UC Santa Barbara
Magnetostructural and magnetodielectric coupling in spinel oxides
- Author(s): Kemei, Moureen C
- Advisor(s): Seshadri, Ram
- et al.
Spinels oxides are of great interest functionally as multiferroic, battery, and magnetic materials as well as fundamentally because they exhibit novel spin, structural, and orbital ground states. Competing interactions are at the heart of novel functional behavior in spinels.
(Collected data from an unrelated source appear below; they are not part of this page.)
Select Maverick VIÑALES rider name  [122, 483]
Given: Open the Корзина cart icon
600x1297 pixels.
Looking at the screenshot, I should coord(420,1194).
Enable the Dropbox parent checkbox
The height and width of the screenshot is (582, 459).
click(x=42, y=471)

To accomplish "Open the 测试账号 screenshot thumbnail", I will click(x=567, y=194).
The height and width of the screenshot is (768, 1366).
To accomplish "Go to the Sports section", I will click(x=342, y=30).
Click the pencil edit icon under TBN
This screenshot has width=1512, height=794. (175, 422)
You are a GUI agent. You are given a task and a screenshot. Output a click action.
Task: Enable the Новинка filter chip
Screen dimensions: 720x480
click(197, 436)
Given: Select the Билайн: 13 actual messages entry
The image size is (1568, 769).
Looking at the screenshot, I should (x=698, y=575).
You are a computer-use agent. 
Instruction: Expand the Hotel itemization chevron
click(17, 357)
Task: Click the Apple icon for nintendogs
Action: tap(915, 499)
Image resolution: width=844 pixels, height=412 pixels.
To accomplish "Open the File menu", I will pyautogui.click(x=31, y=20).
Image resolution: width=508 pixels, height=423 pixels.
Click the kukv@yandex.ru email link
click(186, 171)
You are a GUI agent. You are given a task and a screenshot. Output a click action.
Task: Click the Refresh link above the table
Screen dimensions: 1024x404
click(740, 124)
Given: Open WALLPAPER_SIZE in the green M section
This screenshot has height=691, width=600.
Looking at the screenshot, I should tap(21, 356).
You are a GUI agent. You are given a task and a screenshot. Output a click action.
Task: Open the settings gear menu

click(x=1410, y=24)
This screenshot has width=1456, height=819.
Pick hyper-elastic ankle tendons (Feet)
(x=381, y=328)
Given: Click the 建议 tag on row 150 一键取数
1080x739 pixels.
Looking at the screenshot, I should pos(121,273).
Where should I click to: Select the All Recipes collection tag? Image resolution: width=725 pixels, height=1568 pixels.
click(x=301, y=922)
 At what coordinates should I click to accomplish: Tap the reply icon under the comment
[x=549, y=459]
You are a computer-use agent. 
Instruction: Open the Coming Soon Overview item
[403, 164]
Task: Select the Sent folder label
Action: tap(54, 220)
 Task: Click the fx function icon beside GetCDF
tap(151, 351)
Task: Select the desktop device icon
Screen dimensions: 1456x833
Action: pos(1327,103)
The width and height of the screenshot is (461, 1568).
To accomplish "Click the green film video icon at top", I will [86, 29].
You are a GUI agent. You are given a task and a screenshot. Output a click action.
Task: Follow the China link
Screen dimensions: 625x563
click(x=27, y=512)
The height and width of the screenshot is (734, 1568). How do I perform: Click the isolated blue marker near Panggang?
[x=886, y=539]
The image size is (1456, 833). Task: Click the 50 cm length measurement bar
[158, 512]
Here, we explore the intricate landscape of spin, lattice, and orbital interactions in magnetic spinels by employing variable-temperature high-resolution synchrotron x-ray powder diffraction, total neutron scattering, magnetic susceptibility, dielectric, and heat capacity measurements. We show that the onset of long-range magnetic interactions often gives rise to lattice distortions. We present the complete crystallographic descriptions of the ground state structures of several spinels, thereby paving the way for accurate modeling and design of structure-property relationships in these materials. We also report the emergence of magnetodielectric coupling in the magnetostructural phases of some of the studied spinels.
We begin by examining spin-lattice coupling in the Jahn-Teller active systems NiCr2O4 and CuCr2O4. Orbital ordering yields a cubic to tetragonal lattice distortion in these materials above their magnetic ordering temperatures, however, we find that magnetic ordering also drives structural distortions in these spinels through exchange striction. We provide the first orthorhombic structural descriptions of NiCr2O4 and CuCr2O4. Our observation of strong spin-lattice coupling in NiCr2O4 and CuCr2O4 inspired the study of magnetodielectric coupling in these spinels. Magnetocapacitance measurements of NiCr2O4 reveal multiferroic behavior and new magnetostructural distortions below the Néel temperature. This observation illustrates the sensitivity of dielectric measurements to magnetostructural transitions in spinel materials. Finally, in the examination of NiCr2O4 we show that magnetodielectric coupling is well described by Ginzburg-Landau theory.
In addition to exchange striction, geometric frustration couples spin interactions to the lattice of the spinels MgCr2O4 and ZnCr2O4. Novel spin ground states that are important for memory and quantum computing applications are predicted to exist in these spinels. However, their structural and spin ground states are not well understood. We find that tetragonal and orthorhombic phases coexist in antiferromagnetic MgCr2O4 and ZnCr2O4. The structural deformations in these materials lift spin degeneracy by primarily distorting the pyrochlore Cr sublattice. In subsequent studies, we probe the effect of adding dilute spins on the non-magnetic cation sites of MgCr2O4 and ZnCr2O4. Substitution of Co2+ cations in Zn1-xCoxCr2O4 completely suppress the spin-Jahn-Teller distortion of ZnCr2O4 while, Cu2+ substitutions in Mg1-xCuxCr2O4 and Zn1-xCuxCr2O4 induce Jahn-Teller distortions at temperatures above their magnetic ordering temperatures. The Jahn-Teller distortions of Mg1-xCuxCr2O4 and Zn1-xCuxCr2O4 do not lift spin degeneracy, therefore magnetic ordering is still suppressed down to low temperatures. We show that only more than 20% magnetic A substituents can lift spin degeneracy in MgCr2O4 and ZnCr2O4.
We have also examined the magnetostructural phase transition of the spinel Mn3O4. We show that Mn3O4 undergoes a magnetostructural phase transition from tetragonal I41/amd symmetry to a phase coexistence regime consisting of tetragonal I41/amd and orthorhombic Fddd symmetries. Phase coexistence in Mn3O4 is mediated by strain due to a significant lattice mismatch between the low temperature orthorhombic phase and the high temperature tetragonal phase. We propose that strain could be used to control the structure and properties of Mn3O4.
Our investigations of spin-driven lattice distortions in spinel oxides illustrate that structural phase coexistence is prevalent for spinels with Néel temperatures below 50 K.